O mercado de trabalho para o jovem contemporâneo: desafios e oportunidades

Enviada em 10/06/2021

A Grande Depressão de 1929, grave crise do sistema capitalista com origem nos Estados Unidos da América, demonstrou a fragilidade das nações quanto a manutenção de sua economia, a medida que, a influência desta recessão econômica acarretou, entre outros fatores, na instabilidade do mercado de trabalho nas diversas partes do mundo, elevando o número de desempregados na sociedade. Nesse mesmo sentido, observa-se na contemporaneidade que os jovens enfrentam grandes entraves na área trabalhista, sendo que, a baixa inserção profissional deste público-alvo, por falta de políticas públicas, tende ocasionar a estagnação quanto ao aprendizado e desenvolvimento pessoal do indivíduo.

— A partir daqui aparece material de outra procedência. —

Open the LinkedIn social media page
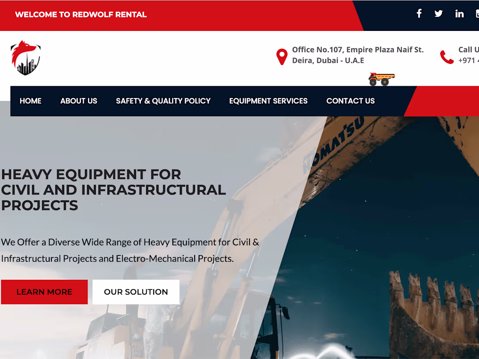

Em primeira análise, o artigo 6º da Constituição Federal de 1988 estabelece que a inserção legal no mercado de trabalho é um direito de todos os indivíduos da sociedade. Contudo, percebe-se que o baixo número de jovens atuantes profissionalmente no contexto atual, depreende-se da ineficiência governamental no que se refere à formulação e aplicação políticas trabalhistas, como o Jovem Aprendiz, que visem a capacitação profissional, estabelecidas através de experiência de emprego. Além disso, relaciona-se também com problemas ligados ao desenvolvimento de habilidades cognitivas e socioemocionais, afetando as relações interpessoais no ambiente de trabalho.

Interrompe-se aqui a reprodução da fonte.